What you will do >> What lines below include the string "Library"? Pick them out and copy them.

Records from a collection:
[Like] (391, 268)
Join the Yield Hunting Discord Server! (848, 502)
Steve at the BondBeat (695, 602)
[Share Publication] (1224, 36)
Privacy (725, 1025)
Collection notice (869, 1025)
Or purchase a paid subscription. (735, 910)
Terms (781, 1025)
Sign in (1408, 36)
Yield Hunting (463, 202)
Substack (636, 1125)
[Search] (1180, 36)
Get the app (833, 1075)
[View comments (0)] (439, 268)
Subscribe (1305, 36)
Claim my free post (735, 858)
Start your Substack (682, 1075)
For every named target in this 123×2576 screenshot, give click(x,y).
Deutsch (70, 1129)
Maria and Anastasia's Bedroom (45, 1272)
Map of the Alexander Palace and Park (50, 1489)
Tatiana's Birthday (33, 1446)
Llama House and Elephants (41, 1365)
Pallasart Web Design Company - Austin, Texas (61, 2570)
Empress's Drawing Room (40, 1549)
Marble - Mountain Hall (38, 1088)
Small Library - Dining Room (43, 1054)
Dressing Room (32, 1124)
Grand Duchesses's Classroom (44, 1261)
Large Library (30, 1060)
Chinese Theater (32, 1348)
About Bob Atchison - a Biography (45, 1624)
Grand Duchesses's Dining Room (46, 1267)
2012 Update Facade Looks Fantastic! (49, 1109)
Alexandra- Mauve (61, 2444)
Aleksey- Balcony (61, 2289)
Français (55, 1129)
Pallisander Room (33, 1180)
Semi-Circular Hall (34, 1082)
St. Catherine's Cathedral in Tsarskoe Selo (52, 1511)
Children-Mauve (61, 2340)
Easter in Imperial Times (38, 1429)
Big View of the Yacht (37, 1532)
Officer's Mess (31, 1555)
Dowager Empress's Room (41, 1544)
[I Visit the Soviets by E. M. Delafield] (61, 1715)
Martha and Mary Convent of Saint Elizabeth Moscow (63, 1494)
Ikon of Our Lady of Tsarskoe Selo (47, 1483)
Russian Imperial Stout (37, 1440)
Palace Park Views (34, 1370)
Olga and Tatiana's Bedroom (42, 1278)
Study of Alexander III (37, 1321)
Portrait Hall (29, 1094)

Completed task >>
Small Library - Dining Room (43, 1054)
Large Library (30, 1060)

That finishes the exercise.